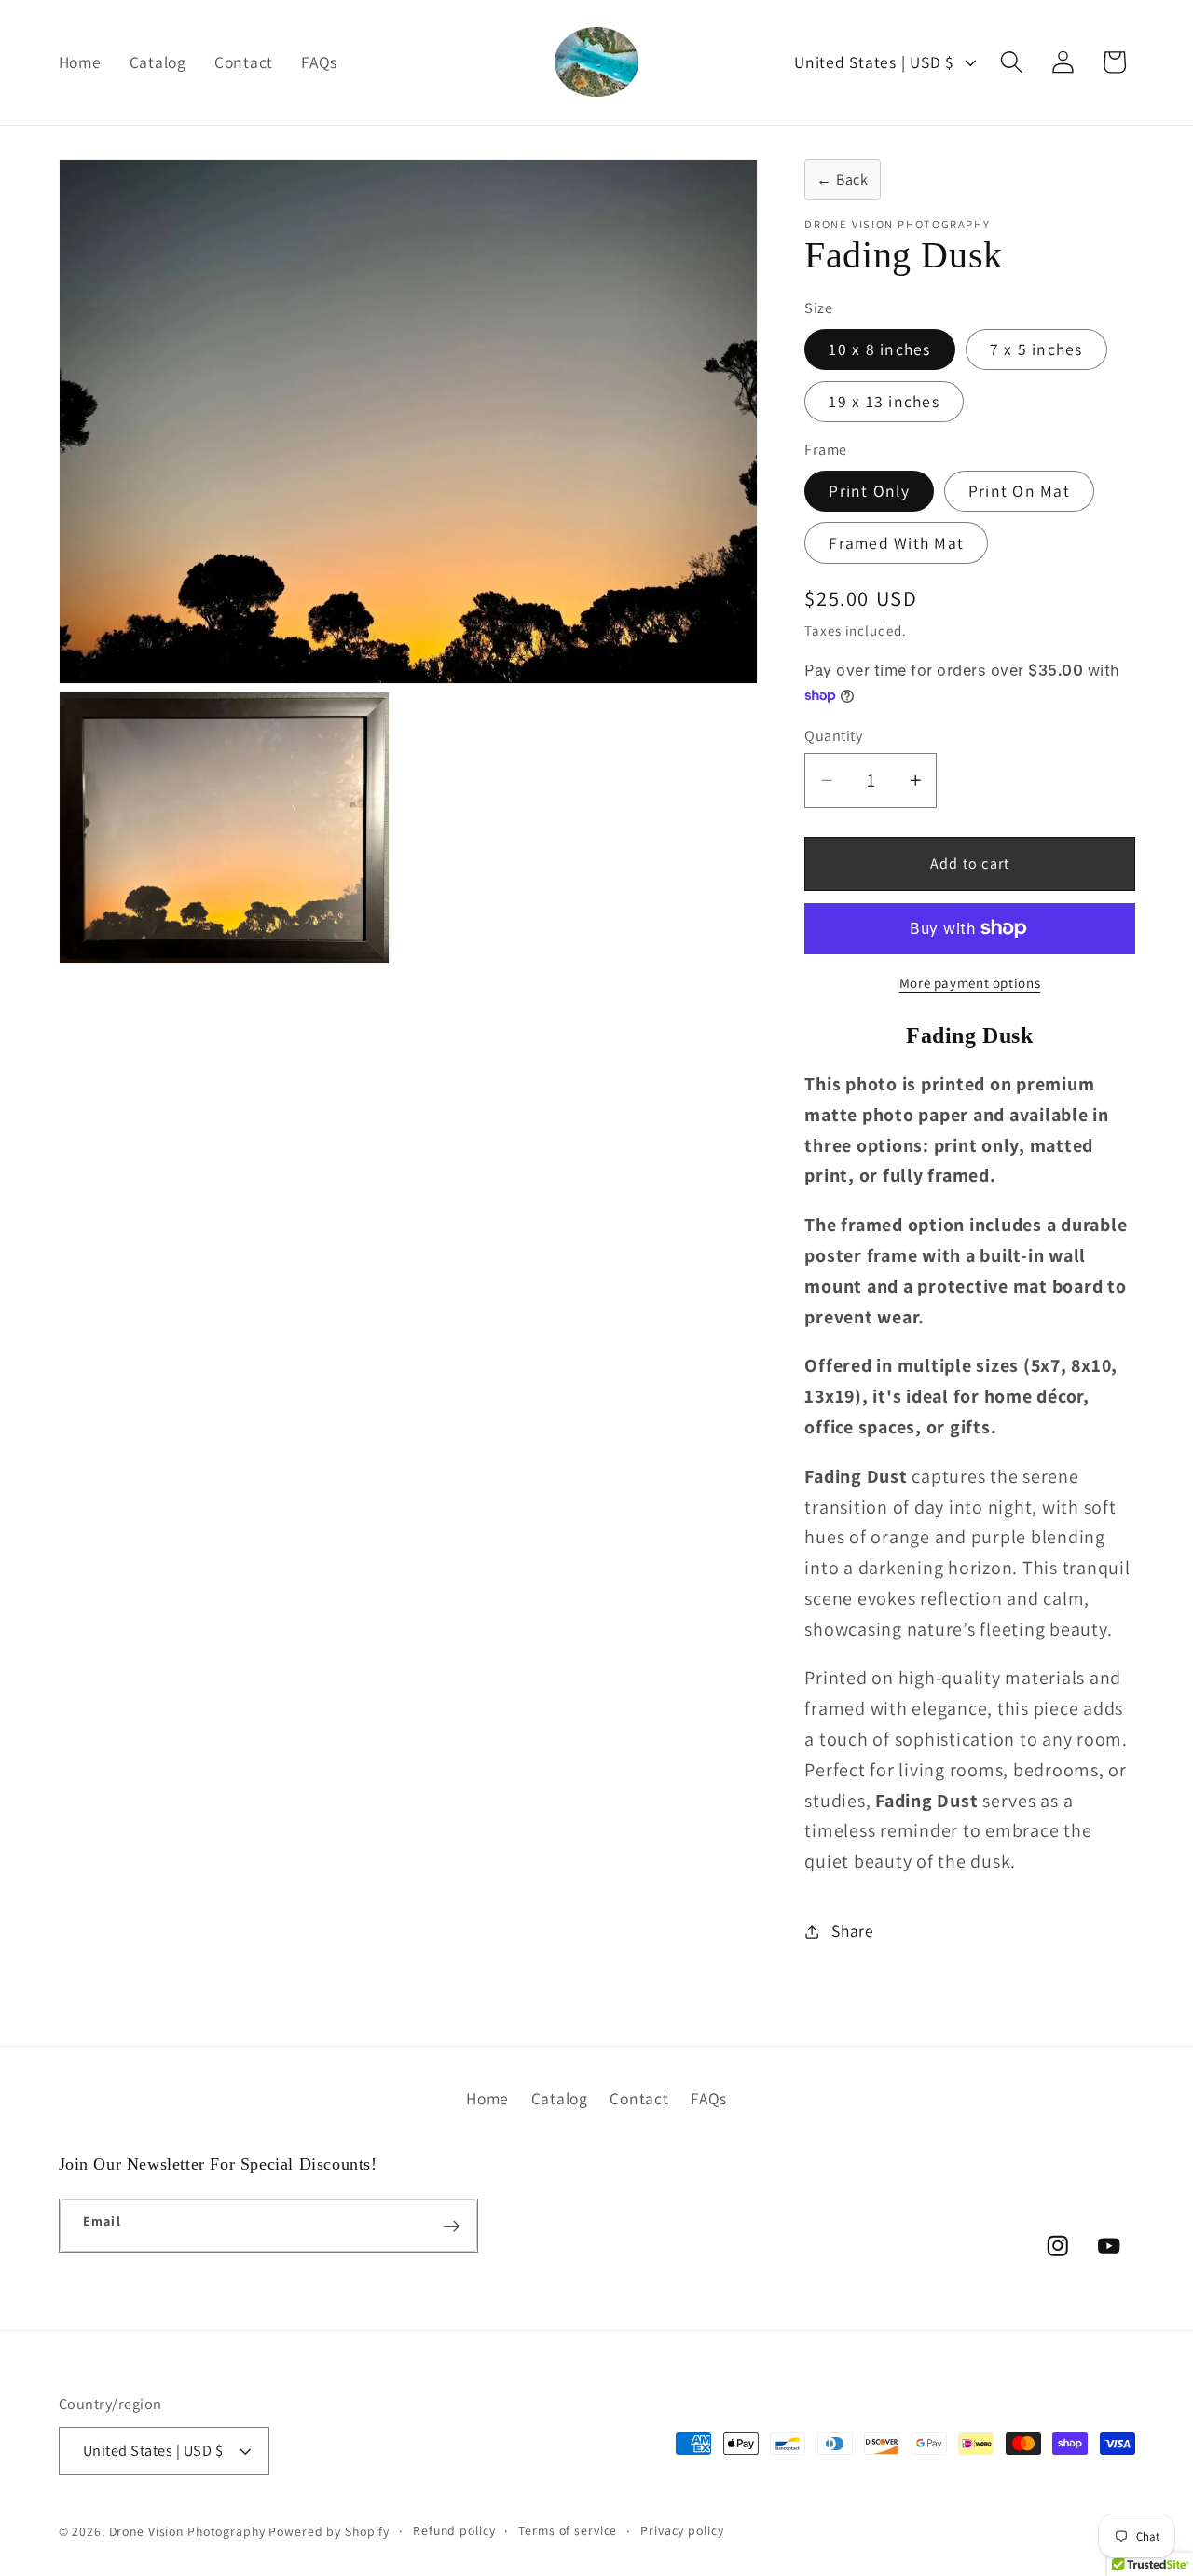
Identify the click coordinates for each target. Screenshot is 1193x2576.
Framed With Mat (896, 543)
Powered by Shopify (329, 2532)
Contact (639, 2098)
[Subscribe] (451, 2226)
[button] (1011, 62)
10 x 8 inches (879, 349)
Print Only (869, 490)
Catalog (559, 2098)
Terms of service (567, 2531)
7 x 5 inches (1036, 349)
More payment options (970, 983)
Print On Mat (1019, 490)
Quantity (833, 735)
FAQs (709, 2098)
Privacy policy (681, 2531)
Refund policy (454, 2531)
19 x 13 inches (884, 401)
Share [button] (852, 1930)
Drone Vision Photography (187, 2532)
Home (487, 2098)
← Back (842, 179)
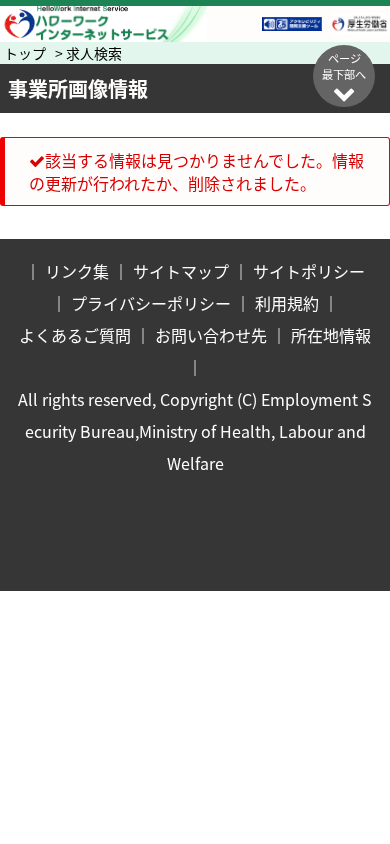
· · ·
_Problem to work on_. Print, exactly and only, the lines running from the line with "Print On Mat (1019, 490)" through the last line of the data, including both. Skip any picture.

_Completed exercise_.
Print On Mat (1019, 490)
Quantity (833, 735)
FAQs (709, 2098)
Privacy policy (681, 2531)
Refund policy (454, 2531)
19 x 13 inches (884, 401)
Share [button] (852, 1930)
Drone Vision Photography (187, 2532)
Home (487, 2098)
← Back (842, 179)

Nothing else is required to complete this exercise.